WORK TO DO ::
Edit the rows from the line containing "You are a computer-use" through the line containing "[x=725, y=19]", replacing "Expand" with "Open" and changing nothing else.

DATA SECTION ::
:::

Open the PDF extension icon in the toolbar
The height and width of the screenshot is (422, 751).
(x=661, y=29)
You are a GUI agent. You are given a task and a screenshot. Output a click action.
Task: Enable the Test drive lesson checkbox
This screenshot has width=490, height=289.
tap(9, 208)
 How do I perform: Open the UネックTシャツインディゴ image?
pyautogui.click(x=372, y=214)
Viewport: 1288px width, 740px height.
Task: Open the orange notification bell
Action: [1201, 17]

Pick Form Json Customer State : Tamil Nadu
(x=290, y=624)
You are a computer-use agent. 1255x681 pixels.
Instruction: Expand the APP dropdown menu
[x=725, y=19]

:::

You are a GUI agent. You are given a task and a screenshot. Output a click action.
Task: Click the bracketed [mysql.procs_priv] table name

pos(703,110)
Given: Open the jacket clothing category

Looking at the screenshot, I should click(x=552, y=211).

:::

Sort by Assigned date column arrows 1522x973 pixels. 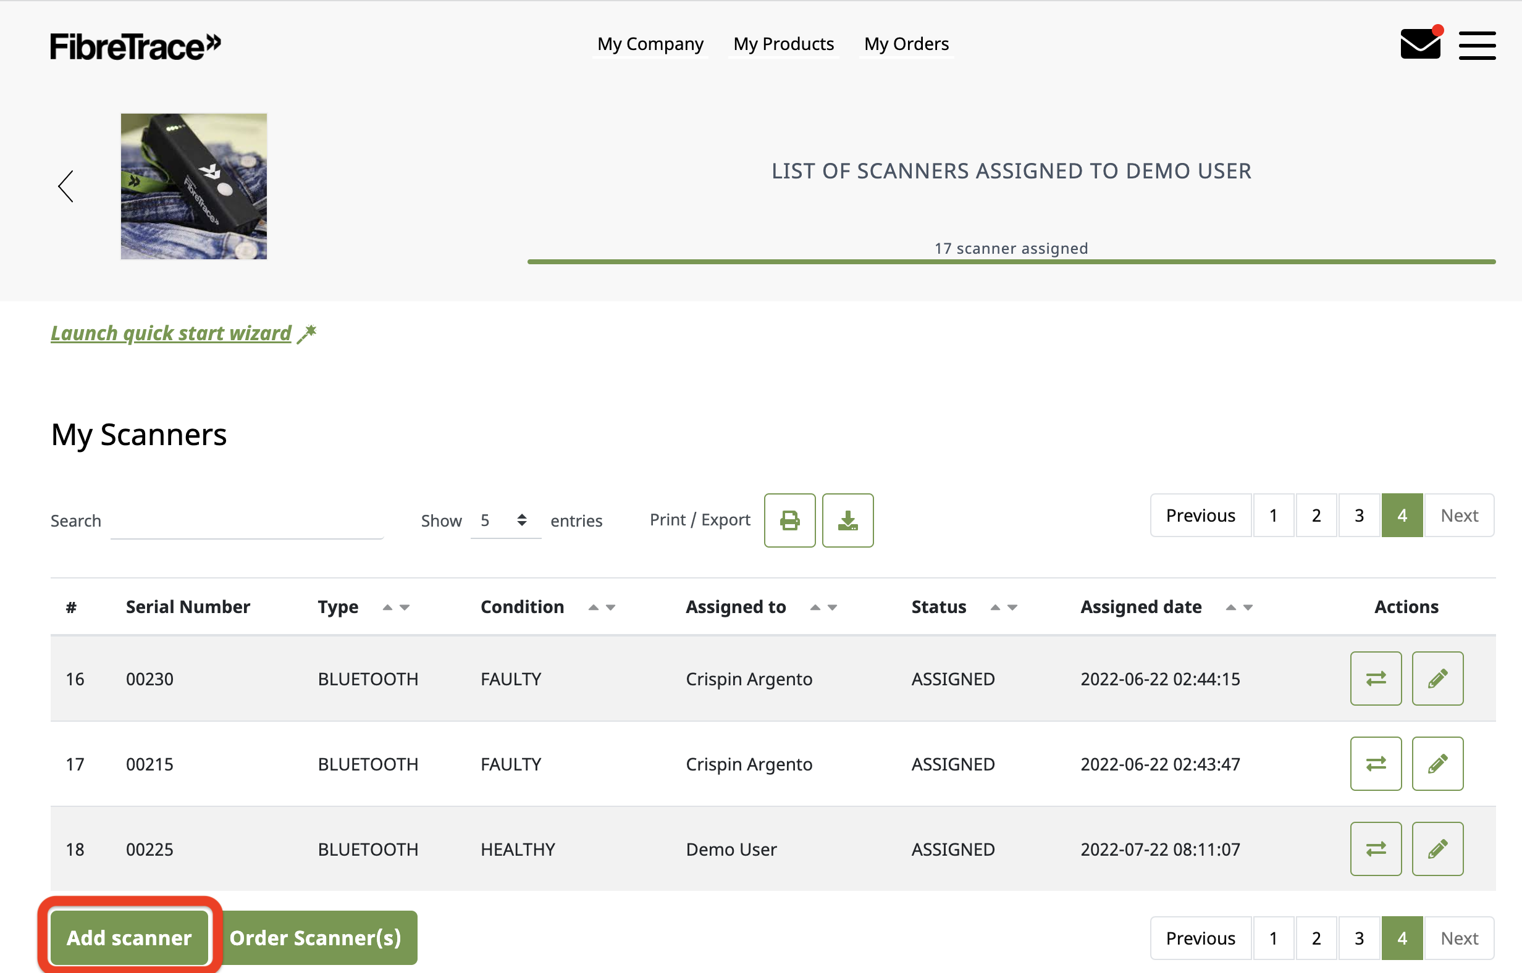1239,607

:::

OUTPUT OF THE EXERCISE ::
You are a computer-use agent. 1255x681 pixels.
Instruction: Open the APP dropdown menu
[x=725, y=19]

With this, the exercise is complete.